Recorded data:
'''

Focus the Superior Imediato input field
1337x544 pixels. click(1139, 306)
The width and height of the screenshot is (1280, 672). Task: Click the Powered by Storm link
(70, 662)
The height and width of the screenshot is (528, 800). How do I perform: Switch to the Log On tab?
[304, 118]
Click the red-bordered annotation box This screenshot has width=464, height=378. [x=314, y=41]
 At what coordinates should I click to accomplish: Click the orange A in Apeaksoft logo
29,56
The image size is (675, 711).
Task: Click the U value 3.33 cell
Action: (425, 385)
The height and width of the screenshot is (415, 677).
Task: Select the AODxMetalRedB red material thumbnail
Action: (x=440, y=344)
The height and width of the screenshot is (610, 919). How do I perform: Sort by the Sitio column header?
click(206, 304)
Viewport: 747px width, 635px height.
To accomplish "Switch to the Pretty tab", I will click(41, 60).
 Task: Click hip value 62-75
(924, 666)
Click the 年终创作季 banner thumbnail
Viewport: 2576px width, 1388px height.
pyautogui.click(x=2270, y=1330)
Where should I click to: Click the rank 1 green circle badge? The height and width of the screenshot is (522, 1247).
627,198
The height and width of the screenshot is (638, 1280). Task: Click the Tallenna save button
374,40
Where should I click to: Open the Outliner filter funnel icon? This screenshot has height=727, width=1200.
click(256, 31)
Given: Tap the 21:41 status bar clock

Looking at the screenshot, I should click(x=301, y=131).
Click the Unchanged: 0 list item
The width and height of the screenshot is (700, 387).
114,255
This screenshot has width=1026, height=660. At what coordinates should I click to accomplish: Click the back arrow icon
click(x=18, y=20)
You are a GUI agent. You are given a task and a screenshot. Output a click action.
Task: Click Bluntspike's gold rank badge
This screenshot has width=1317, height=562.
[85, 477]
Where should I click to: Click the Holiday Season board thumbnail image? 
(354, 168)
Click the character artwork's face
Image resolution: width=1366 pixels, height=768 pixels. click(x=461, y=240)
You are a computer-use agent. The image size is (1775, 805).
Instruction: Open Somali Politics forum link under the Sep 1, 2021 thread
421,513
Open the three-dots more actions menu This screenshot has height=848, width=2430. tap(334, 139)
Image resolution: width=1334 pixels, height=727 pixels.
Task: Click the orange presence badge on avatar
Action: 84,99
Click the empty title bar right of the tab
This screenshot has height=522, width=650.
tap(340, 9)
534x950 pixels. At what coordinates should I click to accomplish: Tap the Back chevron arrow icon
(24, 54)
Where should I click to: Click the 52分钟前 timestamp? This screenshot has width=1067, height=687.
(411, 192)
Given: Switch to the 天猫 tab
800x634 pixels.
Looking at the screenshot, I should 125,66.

'''

**EXERCISE PROMPT**
Count how many lines of the data include the word "agent". Your reply should be that number alone.

**EXERCISE RESULT**
2